I first encountered tomography back the tomographs were done on the x-ray table. It was a way to take three to ten sheets of x-ray film and expose them simultaneously with each sheet imaging a different vertical depth. Lots of radiation and only a few slices. Next was computer-assisted tomography (CAT). Then PET ... tomography of metabolic activity.

The 3D images are built in the computer and 2D projections onto a screen are made that can be rotated about.

Could it be made more real by printing on a 3D printer? The closer the slices the finer the 3D printer prints.

It builds from a beginning when there is simply no image ... and then a single point somewhere is the first to be printed (perhaps simultaneous with [or nearly so]) ... and as that first slice hardens the print-head moves up to the next slice ... now at the printhead liquid plastic is beginning to change state and solidify ... any given drop will solidify in time.

Perhaps the device that produces the PET image might be said to have a positronic brain in part.
 
That was just an irrelevant future-tech detail. No need to get literal-minded about it.

In his works, the positrons were working parts of positronic brains, just like electrons for electronics.

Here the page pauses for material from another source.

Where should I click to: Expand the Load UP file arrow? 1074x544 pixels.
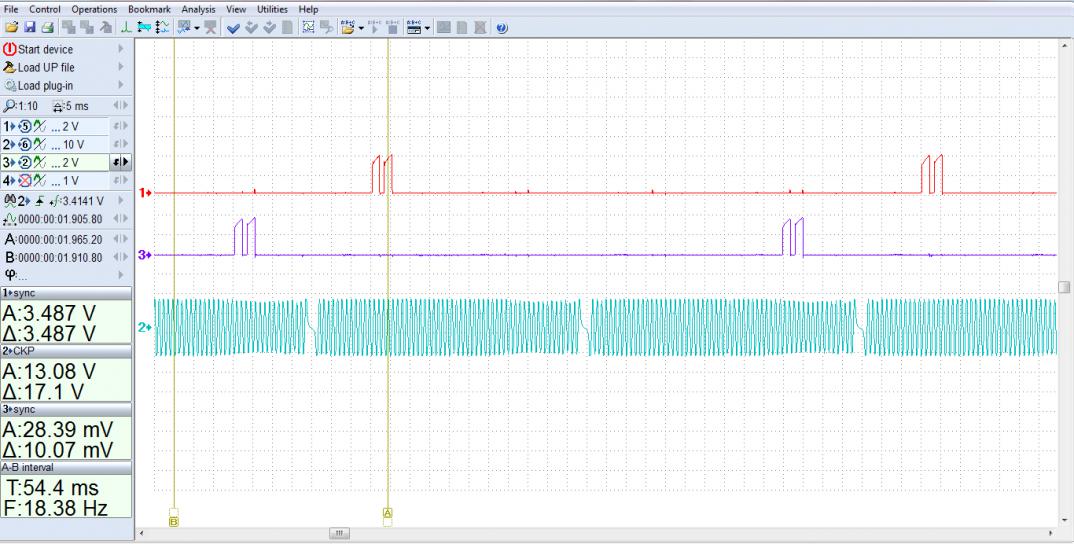pos(122,67)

Positrons in PET scans are for probing the brain by introducing radionuclides whose atoms go to some places but not to others.

It must be pointed out that there is no way that a positronic brain can work. It takes a LOT of energy in one place to make a positron, the energy an electron would get with a million-volt battery. But if a positron encounters an electron, it releases that energy again, usually into 2 or 3 gamma rays. So a positronic brain would quickly give itself a big dose of ionizing radiation.

As to making the positrons, there are two main ways:
  • Electromagnetic pair production. This requires accelerating electrons or nuclei and shooting them at some target material. If they have enough energy, then some of that energy will go into making electron-positron pairs.
  • Weak interactions: positronic beta decay. This is from proton-rich radionuclides, and the most convenient way of making them is to shoot protons at some target material.
Needless to say, neither process is very efficient. I once found somewhere a figure of about 10^(-3) for a few hundred MeV electron beam. That's over a hundred times the energy needed to make the positrons themselves. That's not even counting the energy efficiency of a particle accelerator, something that I've found hard to get good numbers for.


In fairness, there is an approach to positrons that many semiconductors have. Holes. Absences of electrons. Semiconductors are first made extremely pure, then "doped" with various substances that either add or subtract electrons as desired. Subtracting electrons gives holes. Their connection with positrons is with an early interpretation of positrons as holes in a sea of ordinary electrons with negative energy.
 
lpetrich, did you make the milankovitch related videos on youtube about the long term eccentricity and inclination precession of the planets?



I can't read the axes of the graph, because of the low resolution.
Also for the inclination videos.
 
For the eccentricity, the axes are
e*cos(ω)
e*sin(ω)
e = eccentricity
ω = ecliptic longitude of the perihelion, relative to present vernal equinox

For the inclination, the axes are
sin(i)*cos(Ω)
sin(i)*sin(Ω)
i = inclination, relative to present Earth orbit plane
Ω = ecliptic longitude of the ascending node, relative to present vernal equinox
 
So, e and sin(i) are the amplitudes of disturbance from an ideal circular and non-tilted orbit.

This "mathematical space" representation is confusing to me. I want to be able to see an exaggerated eccentricity animation of the orbit slowly precessing and getting more and less elliptical, basically have the spreadsheet by of e(t) and ω(t). For each of those times draw the unique ellipse it represents.

The video makes me think that the rotational direction of precession can reverse for short times, is that true?

I am confused why e and ω are combined into one graph. What does the graph represent?
 
Here's how one might picture them.

The inclination one is sort of the direction of the orbit's north pole.

The eccentricity one is sort of the offset of the orbit's center from the Sun.
 
Thanks,

I understand what the orbital elements are, anyway, it does not matter so much if that graph is hard to understand.